INPUT Block Start

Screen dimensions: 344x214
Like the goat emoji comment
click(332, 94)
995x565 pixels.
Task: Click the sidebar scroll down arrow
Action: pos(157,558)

INPUT Block End

_REQUIRED ACTION_
When you reach the end of the records, set them all down again exactly.

_EXPECTED ANSWER_
Screen dimensions: 344x214
Like the goat emoji comment
click(332, 94)
995x565 pixels.
Task: Click the sidebar scroll down arrow
Action: pos(157,558)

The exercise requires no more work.